I don't know what the cardiologist knows about you, but maybe he wants the more generic metoprolol so that if you have to change at some point, you can try the diltiazem for benefit. Many patients find that what they have taken for a few years begins to lose ground to the disorder, and then they are faced with more limited options. This is just a wild guess, unless something about your arrhythmia makes metoprolol a clearly better choice...finally.
As for the cardioversion, AF begets AF. A heart spending a long time in AF tends to be resistant to interventions of a kind, certainly the 'easiest and earliest' ones. This includes a cardioversion. Or so I thought. Then, my BIL, who was found to have been in AF for three or four years, as far as anyone can tell, was given a cardioversion last spring and his heart happily converted and has been in NSR ever since. Go figger!
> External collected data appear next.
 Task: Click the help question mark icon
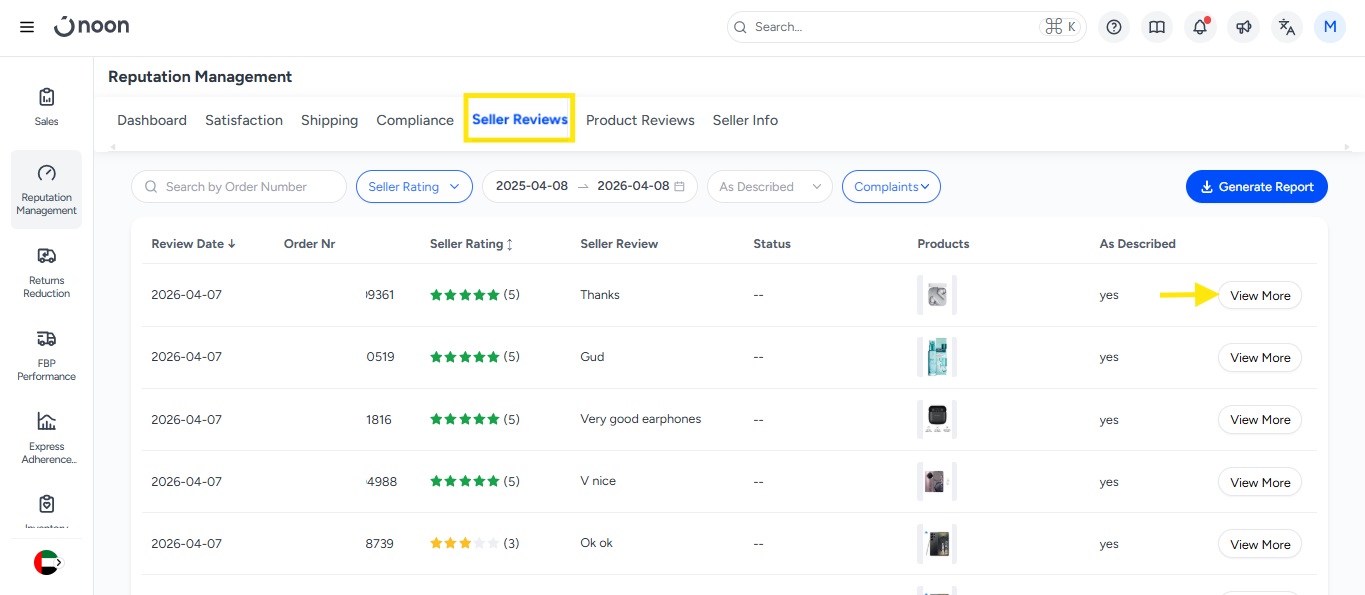tap(1114, 27)
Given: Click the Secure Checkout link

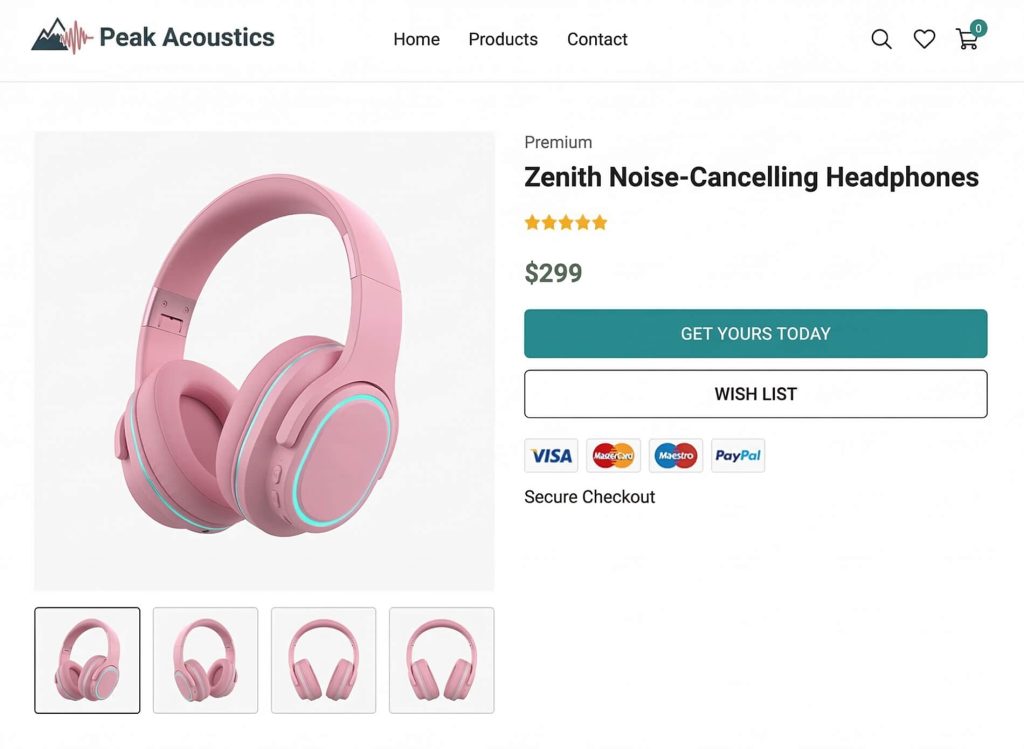Looking at the screenshot, I should click(589, 497).
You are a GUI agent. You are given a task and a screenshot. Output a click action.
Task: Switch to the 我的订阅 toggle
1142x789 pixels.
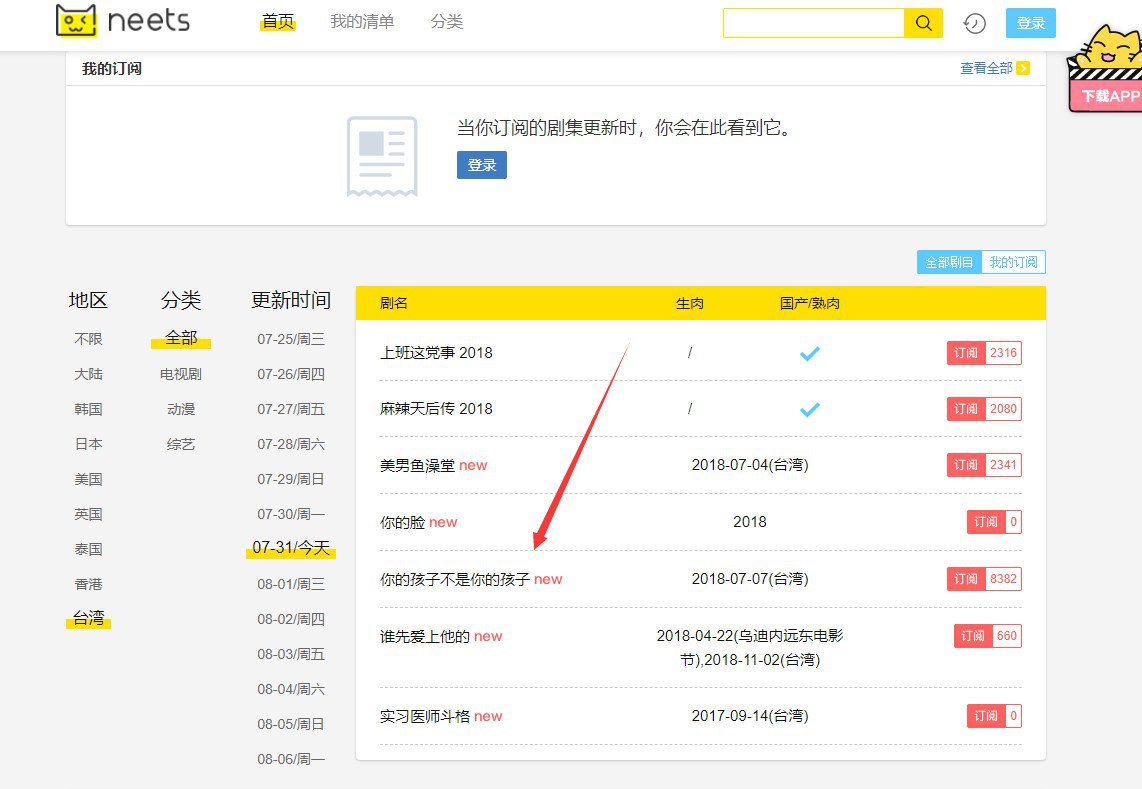pyautogui.click(x=1013, y=262)
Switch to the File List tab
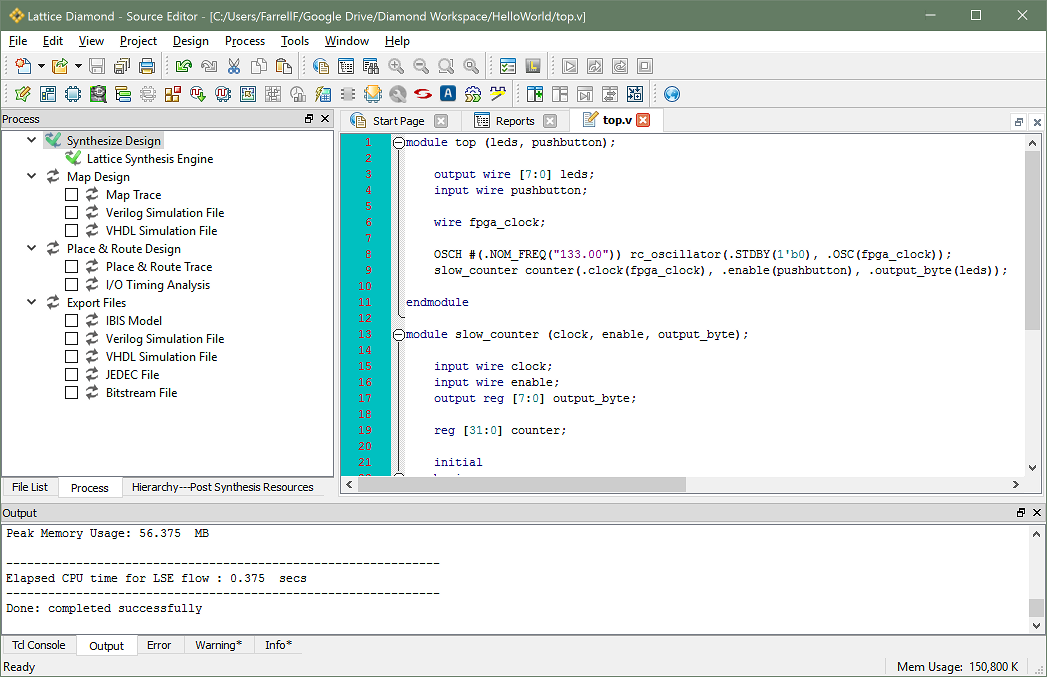1047x677 pixels. pyautogui.click(x=29, y=488)
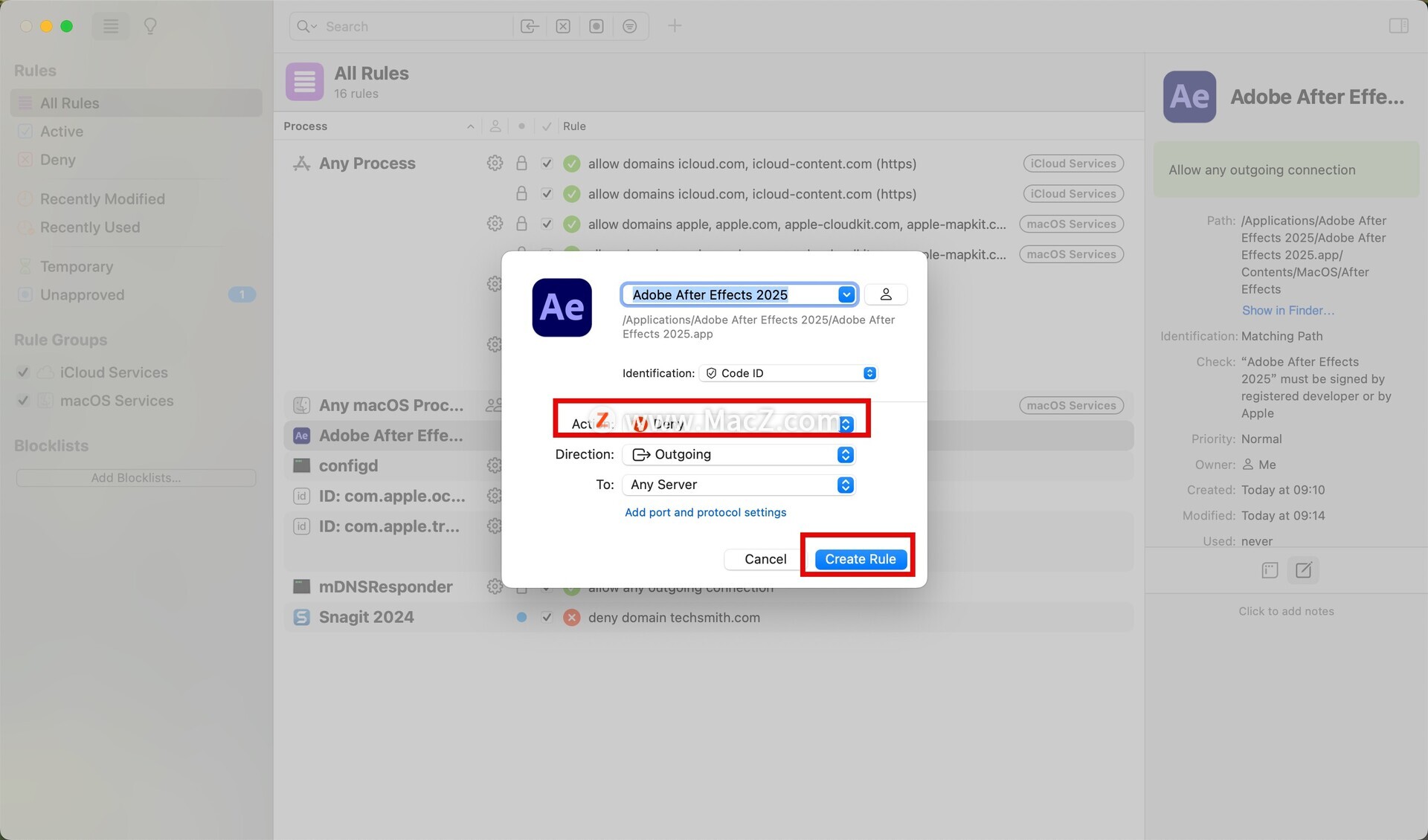Image resolution: width=1428 pixels, height=840 pixels.
Task: Click the plus icon to add a rule
Action: click(x=675, y=26)
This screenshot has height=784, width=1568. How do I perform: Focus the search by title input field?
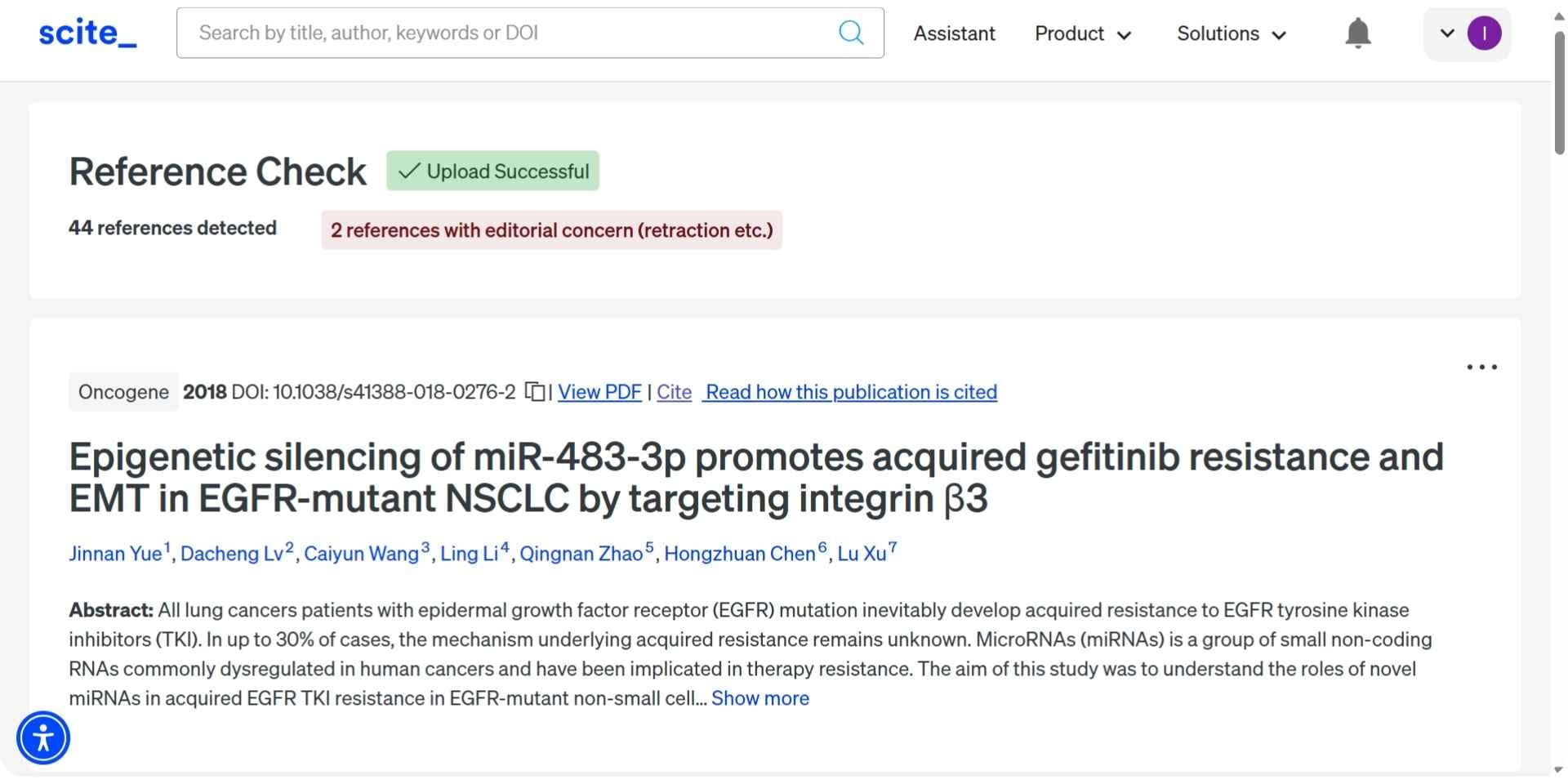click(506, 33)
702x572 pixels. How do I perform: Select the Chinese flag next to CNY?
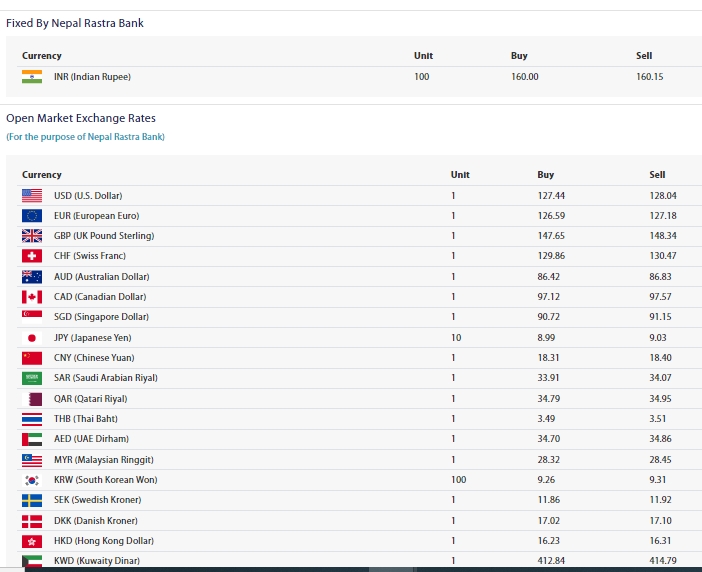pyautogui.click(x=32, y=358)

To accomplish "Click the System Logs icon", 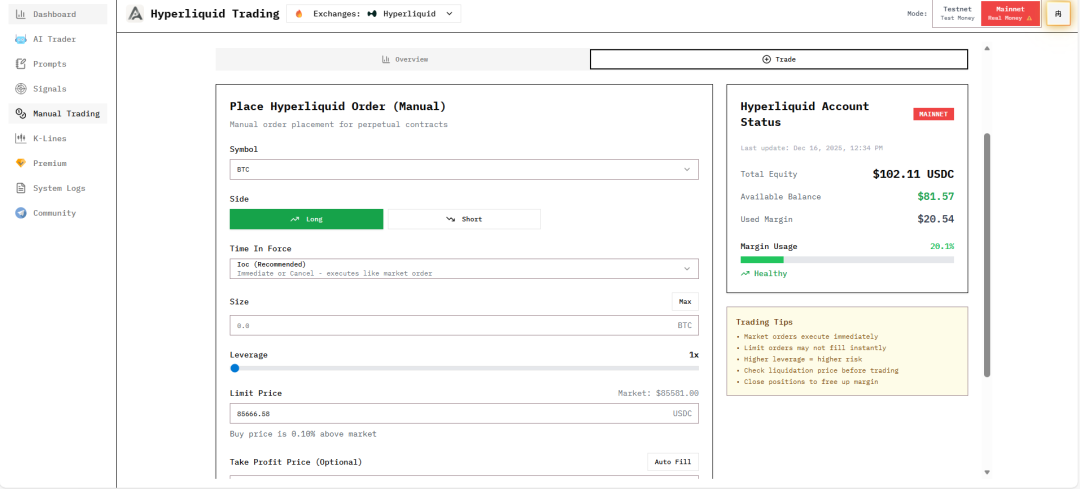I will [x=21, y=188].
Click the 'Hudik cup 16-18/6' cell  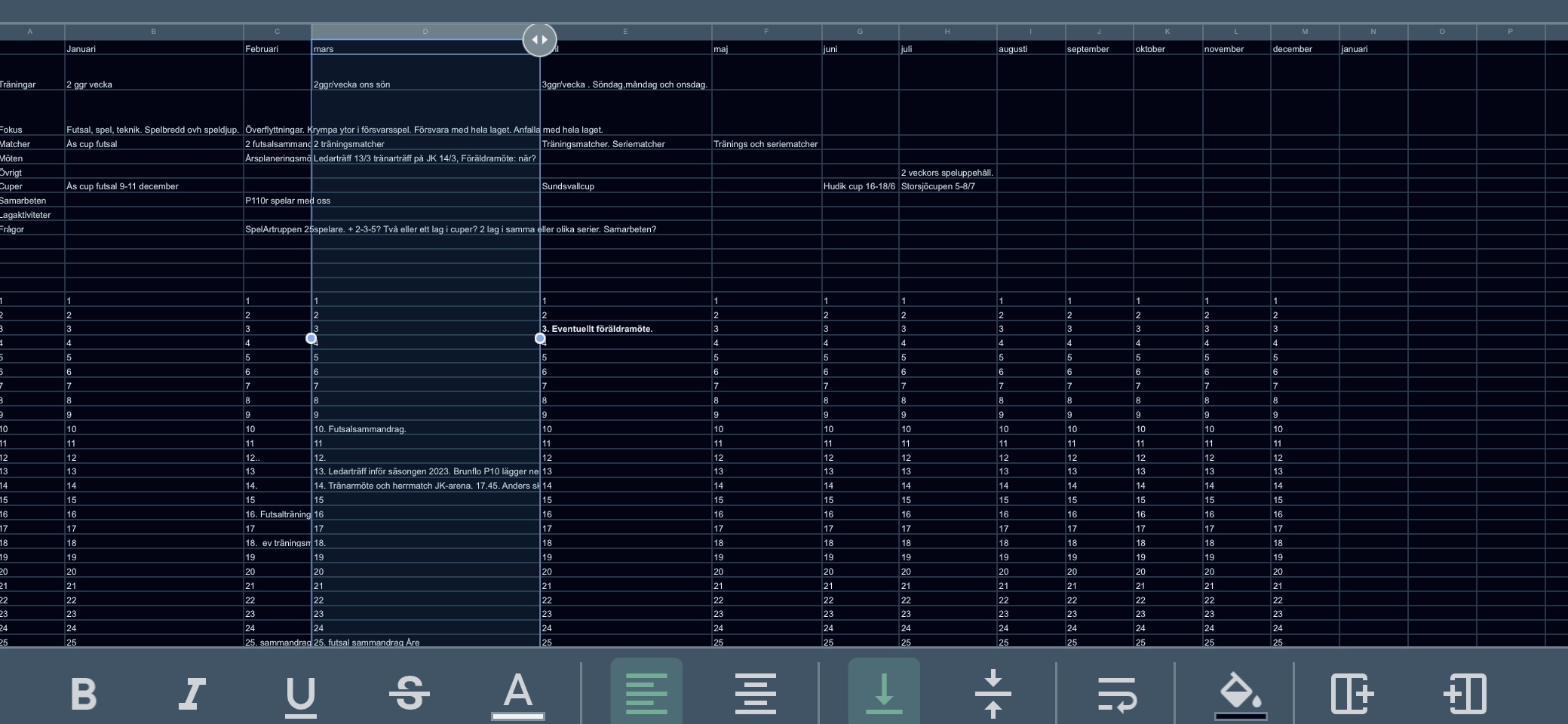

I don't know how much you have learned about AF, but left too long it can cause poorly reversible changes to the myocardium, and even cause prolapse of the mitral valve. Eventually, some patients end up with heart failure. It could be that your cardiologist is now sufficiently worried about your brand of AF, it probably being long-term persistent at least, that he wants to do a last ditch attempt, via cardioversion, to see if you might be due some magic. And, he may feel that, this late in the game, an ablation might not help you because it would involved a horrendous amount of lesions in order to block the signal.
This is all conjecture. Again, I know next to nothing about you, and I'm very much just a curious layman.
"And, he may feel that, this late in the game, an ablation might not help you because it would involved a horrendous amount of lesions in order to block the signal.
This is all conjecture. "
You are darn correct that this is all conjecture. This is a step too far to suggest to someone when you are not a medical professional and should not be writing words like "horrendous amounts of lesions". These are not the words of anything I have ever read in a medical journal. This is not sound medical advice.